Every manager receives those telephone calls.
Very often the call occurs just before the start of an employee’s shift. Sometimes, it’s a voicemail message left at 3:16 in the morning. The gravelly voice. The cough and cleared throat. The strain in every word. “I … won’t … be … in … today” or the even more sheepishly apologetic, “I’m so sorry (pause), but I don’t think I’ll be able to (longer pause) make it in today.”
Listen any more closely and you would think you might catch whatever bug has felled the employee.
Usually the manager just makes a note of the absence, shifts job duties around as necessary, and goes on with the day. But every so often, there’s a situation that plants some seeds of doubt in a manager’s head. It could be, for instance, the realization that it’s a Friday. And didn’t that same employee call in sick exactly three weeks prior — on another Friday?
In fact, isn’t this employee absent only on Fridays and Mondays, and usually only gets colds or the flu during baseball season?
Sometimes employers with suspicions that an employee is abusing sick leave by calling in sick when perfectly healthy will pay a private investigator to follow and spy on the absent worker. Indeed, the practice appears to be increasing, coinciding with an increase of employees abusing sick leave.
According to a report cited by Business Week, there has been a nearly 20 percent increase between 2006 and 2008, from 37 percent to 57 percent, in the number of salaried employees who took sick leave when they were not really sick.
Anecdotes regarding these investigators’ assignments are amusing. For instance, there was the employee who called in sick with the flu for three consecutive days. However, she was followed by an investigator to a major amusement theme park. The investigator’s job was made all the easier when the employee rode three dare-devil roller coasters, which had cameras strategically placed to take pictures at certain hair-raising points on the ride. The investigator purchased the pictures, each date stamped, which were made available for public purchase at nearby kiosks.
On the other hand, employers attempting to keep tabs on their employees can be out-witted, especially by the more technically savvy employees. One employer thought it was clever by issuing its employees cell phones with a GPS tracking system. One employee, worthy of Ferris Buehler comparisons, wanted to play hooky from a business trip and simply shipped his cell phone to the hotel.
How do courts feel about this clandestine behavior by employers?
When the Seventh Circuit spoke on this issue, in the case of Vail v. Raybestos Products Company, 553 F.3d 904 (7thCir.2008), it found the surveillance tactics a little distasteful, but nevertheless gave them a green light.
Vail v. Raybestos involved a third-shift employee who suffered migraines. She was approved for intermittent medical leave. For her employer, a red flag was raised when it noticed that her migraines often crept up on short notice, as she would call in just prior to the beginning of her shift. Further, during the summer months, her leave requests increased in frequency.
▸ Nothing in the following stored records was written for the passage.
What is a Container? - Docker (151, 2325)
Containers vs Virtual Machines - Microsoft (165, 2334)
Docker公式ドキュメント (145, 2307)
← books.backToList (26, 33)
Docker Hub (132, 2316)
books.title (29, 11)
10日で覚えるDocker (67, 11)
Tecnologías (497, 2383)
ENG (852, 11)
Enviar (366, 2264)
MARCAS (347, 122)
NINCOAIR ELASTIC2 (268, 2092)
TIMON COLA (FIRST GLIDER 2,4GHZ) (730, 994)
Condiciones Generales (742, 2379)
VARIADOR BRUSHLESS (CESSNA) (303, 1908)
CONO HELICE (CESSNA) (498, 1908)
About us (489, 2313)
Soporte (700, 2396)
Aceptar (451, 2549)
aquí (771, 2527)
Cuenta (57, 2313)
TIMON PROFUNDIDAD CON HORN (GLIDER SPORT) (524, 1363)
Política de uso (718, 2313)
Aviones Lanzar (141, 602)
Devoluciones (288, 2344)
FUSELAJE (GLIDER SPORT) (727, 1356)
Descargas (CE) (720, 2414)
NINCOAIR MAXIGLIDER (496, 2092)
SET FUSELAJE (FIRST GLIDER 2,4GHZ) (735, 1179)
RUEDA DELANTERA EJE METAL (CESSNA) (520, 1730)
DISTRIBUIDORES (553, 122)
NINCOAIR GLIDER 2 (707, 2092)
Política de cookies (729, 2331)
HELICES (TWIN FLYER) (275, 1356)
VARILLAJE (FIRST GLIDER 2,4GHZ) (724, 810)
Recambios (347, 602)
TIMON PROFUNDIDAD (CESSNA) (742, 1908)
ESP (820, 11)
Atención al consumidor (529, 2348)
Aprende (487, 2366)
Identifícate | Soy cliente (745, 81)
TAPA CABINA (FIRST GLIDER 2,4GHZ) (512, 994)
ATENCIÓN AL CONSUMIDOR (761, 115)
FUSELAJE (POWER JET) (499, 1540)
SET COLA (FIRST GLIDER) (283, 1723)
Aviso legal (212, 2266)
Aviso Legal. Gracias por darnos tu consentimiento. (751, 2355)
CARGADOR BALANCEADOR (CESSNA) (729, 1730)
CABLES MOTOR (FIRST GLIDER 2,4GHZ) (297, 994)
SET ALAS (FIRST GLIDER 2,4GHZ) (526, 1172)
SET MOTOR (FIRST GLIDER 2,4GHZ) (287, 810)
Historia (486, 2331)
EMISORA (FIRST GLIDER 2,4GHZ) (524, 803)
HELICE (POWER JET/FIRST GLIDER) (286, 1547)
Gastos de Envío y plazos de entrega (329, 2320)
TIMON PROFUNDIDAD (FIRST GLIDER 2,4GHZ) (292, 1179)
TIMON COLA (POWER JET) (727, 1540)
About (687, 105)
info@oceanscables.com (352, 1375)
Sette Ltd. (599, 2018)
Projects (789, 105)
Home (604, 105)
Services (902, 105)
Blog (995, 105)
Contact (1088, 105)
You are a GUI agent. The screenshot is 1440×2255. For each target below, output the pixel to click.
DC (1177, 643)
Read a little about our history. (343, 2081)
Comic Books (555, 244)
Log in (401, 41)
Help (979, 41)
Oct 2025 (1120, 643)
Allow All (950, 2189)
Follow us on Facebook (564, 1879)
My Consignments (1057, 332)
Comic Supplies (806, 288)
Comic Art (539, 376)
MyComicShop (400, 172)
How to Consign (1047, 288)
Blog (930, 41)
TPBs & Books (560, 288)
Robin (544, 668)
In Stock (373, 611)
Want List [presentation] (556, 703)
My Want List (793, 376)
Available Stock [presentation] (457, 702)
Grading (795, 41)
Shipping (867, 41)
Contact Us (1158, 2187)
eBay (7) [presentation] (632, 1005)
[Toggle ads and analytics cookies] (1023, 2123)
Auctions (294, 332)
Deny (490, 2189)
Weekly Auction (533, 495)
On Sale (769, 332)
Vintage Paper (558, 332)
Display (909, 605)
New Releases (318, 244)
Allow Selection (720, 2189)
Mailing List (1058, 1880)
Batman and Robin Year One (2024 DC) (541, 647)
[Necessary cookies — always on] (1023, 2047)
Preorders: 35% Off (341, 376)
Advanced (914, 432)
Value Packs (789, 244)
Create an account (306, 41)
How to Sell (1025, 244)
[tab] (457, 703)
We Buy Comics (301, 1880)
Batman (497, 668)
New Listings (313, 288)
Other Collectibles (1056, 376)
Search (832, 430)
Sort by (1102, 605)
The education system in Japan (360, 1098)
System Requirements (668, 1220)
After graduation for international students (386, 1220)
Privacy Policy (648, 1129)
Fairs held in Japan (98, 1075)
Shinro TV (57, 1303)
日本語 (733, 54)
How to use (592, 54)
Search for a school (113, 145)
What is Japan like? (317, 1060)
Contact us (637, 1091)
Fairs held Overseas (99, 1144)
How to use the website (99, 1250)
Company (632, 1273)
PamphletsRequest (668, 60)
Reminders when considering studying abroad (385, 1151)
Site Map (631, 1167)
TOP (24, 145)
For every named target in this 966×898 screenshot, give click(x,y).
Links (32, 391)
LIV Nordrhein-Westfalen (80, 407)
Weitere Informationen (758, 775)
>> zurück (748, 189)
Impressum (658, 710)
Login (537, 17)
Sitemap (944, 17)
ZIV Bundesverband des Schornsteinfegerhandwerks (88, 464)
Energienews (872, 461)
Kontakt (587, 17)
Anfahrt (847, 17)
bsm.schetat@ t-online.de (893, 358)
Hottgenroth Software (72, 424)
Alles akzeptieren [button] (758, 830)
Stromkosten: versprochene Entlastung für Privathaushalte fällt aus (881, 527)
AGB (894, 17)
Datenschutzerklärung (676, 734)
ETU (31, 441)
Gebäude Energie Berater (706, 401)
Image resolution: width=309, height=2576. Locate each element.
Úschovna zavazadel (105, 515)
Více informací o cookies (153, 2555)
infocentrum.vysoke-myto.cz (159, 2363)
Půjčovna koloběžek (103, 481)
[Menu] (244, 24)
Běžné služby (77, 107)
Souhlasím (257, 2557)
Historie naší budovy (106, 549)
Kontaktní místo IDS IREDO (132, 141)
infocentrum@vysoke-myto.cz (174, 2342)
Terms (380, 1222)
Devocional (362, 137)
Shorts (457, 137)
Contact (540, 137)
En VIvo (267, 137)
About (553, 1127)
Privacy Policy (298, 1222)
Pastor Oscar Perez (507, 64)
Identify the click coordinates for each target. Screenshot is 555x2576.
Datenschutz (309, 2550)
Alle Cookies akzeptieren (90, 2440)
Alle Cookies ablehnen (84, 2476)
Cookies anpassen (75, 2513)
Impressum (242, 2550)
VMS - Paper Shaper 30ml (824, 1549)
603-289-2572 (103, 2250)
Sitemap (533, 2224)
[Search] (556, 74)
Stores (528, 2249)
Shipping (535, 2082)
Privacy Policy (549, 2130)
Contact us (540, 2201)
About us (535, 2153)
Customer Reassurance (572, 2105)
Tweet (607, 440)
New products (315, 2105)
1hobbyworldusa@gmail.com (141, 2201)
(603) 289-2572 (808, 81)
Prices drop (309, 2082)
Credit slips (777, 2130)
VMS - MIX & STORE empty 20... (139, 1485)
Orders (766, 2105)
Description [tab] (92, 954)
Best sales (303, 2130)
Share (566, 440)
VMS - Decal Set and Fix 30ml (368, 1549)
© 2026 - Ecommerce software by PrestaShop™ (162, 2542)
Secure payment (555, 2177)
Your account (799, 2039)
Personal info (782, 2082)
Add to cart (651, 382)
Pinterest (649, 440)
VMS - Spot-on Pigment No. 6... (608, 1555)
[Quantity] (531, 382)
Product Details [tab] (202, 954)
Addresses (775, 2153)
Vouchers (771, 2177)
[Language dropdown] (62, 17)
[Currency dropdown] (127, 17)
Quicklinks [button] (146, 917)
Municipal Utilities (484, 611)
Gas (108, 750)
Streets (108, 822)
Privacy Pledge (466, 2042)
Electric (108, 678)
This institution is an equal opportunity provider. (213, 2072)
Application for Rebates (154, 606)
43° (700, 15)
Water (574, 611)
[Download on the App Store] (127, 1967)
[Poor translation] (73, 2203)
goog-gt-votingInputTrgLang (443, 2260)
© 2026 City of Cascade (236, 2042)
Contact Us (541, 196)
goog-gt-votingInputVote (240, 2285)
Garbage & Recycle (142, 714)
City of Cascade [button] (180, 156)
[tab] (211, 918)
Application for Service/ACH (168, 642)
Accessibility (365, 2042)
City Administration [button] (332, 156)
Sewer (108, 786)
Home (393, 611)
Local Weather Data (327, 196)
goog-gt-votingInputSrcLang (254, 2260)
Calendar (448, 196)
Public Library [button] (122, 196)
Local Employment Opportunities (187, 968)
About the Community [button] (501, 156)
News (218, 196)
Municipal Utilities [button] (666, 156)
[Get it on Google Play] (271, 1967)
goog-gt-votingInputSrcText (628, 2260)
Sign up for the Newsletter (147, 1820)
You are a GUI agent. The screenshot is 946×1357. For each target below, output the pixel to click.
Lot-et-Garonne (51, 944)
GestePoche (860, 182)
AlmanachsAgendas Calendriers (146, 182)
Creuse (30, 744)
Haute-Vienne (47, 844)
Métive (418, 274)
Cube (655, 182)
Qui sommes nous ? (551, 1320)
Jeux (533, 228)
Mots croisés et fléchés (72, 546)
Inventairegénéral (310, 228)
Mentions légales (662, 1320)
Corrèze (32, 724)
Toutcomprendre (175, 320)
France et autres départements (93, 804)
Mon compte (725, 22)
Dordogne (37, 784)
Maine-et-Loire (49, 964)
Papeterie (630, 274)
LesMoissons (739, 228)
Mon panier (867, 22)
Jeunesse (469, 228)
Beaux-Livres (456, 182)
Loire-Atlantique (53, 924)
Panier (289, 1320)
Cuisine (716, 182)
The employer also knew that Vail’s husband operated a lawn-mowing business, and spring and summer were obviously prime mowing seasons. Given all this, Raybestos became suspicious and decided to probe a little further into what Vail was doing while on leave. To that end, Raybestos engaged the services of an off-duty police officer to monitor her.
Sure enough, not long after, Vail called prior to one of her shifts to say that she would not be able to make it in due to the onset of a migraine. She provided the company with a doctor’s note that stated that she was not to work for the next 24 hours. However, the following morning, Vail was observed leaving her house, filling up two lawn mowers at a nearby gas station, and taking them to one of her husband’s job sites, where she and another person mowed the lawn.
That afternoon, Vail called in to Raybestos, saying that she would be out again that evening due to the onset of another migraine.
Vail’s employment was terminated, and she sued the company, claiming that it had violated the Family Medical Leave Act by interfering with her rights by terminating her employment. The district court granted summary judgment in favor of Raybestos, which was affirmed by the Seventh Circuit.
As the Seventh Circuit stated in its decision, “Though the use of an off-duty police officer to follow an employee on leave may not be preferred employer behavior,” it was not unlawful for Raybestos to have engaged in that conduct.
Regardless of the fact that it is lawful, businesses that employ surveillance tactics may want to take into consideration the impact on employee morale if workers learn of the use of such tactics. Further, perhaps the best lesson to be drawn: If you ever call in sick, you may want to peek out the window and see if there are any suspiciously inconspicuous cars parked across the street.